Saturday, July 13, 2013

Using P/E for Stock Investment

Many investors uses Price/Earnings(P/E) when they are deciding whether to invest in a company, as it is easy to use and data for it is widely available. One can just take the current stock price divided by the latest earnings of the company and they can derive at the company's P/E. Some investor might try to do some forecasting by adding a growth factor in to the earning to derive at a forward P/E, as earning reports are normally reported quarterly  and based on past performance. By adding a growth factor you are essentially forecasting the company's future and be forward looking.

Once you derive at the P/E, how do you know it is a "bad" or "good" number? P/E can be compared in 3 different ways:


  • With the market
You can compare the company's P/E with the market's P/E. If it is higher than market's, then it can be consider more "expensive" than the average stock, and if it is lower, then the opposite is true. However, this does not take into account the nature of different industries in the exchange, and some industries have very different P/E due to the business environment they operate in.
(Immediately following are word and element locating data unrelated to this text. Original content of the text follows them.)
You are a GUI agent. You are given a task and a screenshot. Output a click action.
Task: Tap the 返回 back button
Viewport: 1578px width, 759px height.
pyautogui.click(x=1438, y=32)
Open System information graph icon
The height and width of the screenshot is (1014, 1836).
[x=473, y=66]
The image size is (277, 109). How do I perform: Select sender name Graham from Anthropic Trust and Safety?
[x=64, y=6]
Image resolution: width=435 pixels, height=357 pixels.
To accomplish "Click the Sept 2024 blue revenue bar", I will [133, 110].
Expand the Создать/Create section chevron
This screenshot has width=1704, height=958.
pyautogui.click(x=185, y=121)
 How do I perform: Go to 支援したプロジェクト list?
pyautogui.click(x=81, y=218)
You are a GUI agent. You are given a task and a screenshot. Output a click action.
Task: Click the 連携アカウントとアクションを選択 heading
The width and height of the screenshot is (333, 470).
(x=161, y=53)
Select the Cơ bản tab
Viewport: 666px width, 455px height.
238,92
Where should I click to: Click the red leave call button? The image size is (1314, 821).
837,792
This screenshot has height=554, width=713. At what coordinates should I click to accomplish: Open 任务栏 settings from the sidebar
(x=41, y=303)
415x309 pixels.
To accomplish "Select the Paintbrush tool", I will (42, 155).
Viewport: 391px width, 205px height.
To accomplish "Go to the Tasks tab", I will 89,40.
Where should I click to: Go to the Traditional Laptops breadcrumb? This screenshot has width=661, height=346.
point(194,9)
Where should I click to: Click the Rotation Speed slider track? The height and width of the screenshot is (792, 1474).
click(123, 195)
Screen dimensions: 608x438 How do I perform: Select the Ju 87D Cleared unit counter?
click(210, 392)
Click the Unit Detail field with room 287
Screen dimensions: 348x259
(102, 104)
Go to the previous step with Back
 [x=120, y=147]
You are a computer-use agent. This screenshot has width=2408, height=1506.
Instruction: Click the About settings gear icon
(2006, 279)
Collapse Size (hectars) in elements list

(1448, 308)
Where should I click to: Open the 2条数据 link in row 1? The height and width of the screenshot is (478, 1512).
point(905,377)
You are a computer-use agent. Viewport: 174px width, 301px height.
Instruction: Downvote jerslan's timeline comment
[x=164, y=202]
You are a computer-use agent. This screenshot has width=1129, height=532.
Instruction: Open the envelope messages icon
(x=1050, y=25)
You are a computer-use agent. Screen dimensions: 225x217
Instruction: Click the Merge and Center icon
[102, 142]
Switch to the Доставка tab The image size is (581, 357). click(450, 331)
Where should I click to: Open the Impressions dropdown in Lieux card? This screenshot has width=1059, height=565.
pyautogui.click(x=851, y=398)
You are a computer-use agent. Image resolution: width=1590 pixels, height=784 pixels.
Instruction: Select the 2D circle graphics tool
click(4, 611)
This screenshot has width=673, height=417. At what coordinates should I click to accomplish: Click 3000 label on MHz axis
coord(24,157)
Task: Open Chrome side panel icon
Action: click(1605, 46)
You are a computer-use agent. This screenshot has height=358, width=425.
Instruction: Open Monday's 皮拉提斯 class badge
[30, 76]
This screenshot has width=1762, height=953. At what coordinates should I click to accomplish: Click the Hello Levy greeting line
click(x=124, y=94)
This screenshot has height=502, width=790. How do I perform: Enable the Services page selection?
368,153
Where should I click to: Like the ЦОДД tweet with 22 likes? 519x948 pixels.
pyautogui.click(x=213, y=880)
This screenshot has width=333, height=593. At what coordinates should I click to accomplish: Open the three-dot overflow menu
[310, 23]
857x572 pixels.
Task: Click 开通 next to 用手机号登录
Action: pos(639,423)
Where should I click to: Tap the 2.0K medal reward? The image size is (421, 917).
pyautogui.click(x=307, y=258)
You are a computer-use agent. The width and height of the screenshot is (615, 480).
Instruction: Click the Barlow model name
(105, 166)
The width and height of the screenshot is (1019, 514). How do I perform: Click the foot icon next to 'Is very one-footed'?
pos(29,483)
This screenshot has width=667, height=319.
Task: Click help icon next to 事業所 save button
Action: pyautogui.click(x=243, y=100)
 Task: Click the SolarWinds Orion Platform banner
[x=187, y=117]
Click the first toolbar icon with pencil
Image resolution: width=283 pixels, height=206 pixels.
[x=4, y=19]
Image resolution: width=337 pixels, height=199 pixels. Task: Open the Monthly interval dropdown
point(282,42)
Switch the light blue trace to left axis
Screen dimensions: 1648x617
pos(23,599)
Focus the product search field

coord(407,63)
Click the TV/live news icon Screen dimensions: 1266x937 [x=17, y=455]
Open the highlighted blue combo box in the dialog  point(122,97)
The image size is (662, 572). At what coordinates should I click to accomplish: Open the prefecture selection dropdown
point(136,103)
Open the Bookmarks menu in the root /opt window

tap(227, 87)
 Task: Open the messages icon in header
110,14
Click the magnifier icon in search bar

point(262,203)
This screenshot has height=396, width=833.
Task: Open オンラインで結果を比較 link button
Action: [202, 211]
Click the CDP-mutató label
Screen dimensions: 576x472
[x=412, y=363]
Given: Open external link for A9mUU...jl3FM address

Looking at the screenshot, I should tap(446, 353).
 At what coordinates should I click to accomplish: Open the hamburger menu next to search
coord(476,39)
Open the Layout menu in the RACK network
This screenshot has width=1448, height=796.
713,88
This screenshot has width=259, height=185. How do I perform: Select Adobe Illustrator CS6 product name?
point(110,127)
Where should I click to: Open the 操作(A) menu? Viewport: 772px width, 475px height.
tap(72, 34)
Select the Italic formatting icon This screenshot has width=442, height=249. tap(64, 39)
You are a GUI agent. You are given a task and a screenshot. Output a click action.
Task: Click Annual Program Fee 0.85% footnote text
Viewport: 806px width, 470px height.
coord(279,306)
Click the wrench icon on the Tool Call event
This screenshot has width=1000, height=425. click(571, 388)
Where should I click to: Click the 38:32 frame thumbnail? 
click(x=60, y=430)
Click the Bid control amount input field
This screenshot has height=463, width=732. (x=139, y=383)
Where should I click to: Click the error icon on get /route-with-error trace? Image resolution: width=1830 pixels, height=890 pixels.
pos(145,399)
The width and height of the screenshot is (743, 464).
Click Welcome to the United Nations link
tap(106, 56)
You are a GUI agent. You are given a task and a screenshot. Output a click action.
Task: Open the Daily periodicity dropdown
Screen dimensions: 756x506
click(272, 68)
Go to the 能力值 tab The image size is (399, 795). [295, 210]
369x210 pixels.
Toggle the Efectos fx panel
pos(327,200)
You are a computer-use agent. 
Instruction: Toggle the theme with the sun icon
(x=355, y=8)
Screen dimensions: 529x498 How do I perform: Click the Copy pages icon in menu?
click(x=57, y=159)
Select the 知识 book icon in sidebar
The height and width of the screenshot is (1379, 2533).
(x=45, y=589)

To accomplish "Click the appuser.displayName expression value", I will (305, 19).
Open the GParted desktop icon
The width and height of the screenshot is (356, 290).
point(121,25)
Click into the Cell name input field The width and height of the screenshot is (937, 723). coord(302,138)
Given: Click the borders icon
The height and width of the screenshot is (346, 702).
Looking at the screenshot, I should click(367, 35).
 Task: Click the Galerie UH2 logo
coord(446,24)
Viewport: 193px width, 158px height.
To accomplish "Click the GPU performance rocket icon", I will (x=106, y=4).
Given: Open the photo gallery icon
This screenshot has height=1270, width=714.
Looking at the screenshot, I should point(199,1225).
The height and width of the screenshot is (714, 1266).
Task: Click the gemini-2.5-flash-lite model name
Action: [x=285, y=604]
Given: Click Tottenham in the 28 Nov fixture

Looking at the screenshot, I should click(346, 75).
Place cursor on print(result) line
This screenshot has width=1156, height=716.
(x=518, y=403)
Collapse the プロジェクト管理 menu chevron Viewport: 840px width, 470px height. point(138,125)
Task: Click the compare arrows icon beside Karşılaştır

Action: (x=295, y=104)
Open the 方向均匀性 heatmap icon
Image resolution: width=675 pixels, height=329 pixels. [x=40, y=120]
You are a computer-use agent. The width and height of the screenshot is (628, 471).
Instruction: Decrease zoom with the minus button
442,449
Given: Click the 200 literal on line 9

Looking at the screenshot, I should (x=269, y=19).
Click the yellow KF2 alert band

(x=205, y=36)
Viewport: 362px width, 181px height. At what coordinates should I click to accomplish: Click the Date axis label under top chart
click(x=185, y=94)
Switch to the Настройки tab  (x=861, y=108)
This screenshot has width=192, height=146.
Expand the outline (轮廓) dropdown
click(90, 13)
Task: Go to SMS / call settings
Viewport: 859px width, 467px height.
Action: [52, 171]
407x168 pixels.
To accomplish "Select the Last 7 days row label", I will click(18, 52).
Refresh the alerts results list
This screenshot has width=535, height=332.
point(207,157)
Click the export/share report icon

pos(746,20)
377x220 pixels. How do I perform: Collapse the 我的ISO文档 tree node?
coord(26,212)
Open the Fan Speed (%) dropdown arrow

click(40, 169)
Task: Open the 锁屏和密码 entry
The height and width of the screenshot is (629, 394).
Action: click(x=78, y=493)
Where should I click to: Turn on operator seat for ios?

  • With similar companies in the market
To counter the above mentioned problem, one can compare a company's P/E with companies in the same industry. For example, one can compare raffles medical with IHH, as both are in healthcare. This will give you a clearer picture as the companies compared are more/less operating in the same environment. However, the P/E differences could be due to the growth potential of the company, how leverage the firm is and even due to the management of the company.

  • With historical P/E
Another way to use P/E is to look at the company's historical P/E and see if the company is currently over or under valued. However, one must take note that the change in current P/E might be due to the change in business mix or environment that the firm operate in, hence it is not useful or accurate to compare to the historical P/E of the company.


Another point to take note is that the earnings of the company might consist of one-time gain from sales of building or investment, and hence that might distort the actual earnings that are generate by the company's normal business. So you should discount that when you are calculating the P/E. One limitation of P/E is that it can not be used on loss-making firm, and hence a investor might have to use price/sales or other metric when making investment decision. In conclusion, P/E is a simple and easy way for a investor to use when making a investment decision, but one should look at other factors and not just rely solely on P/E.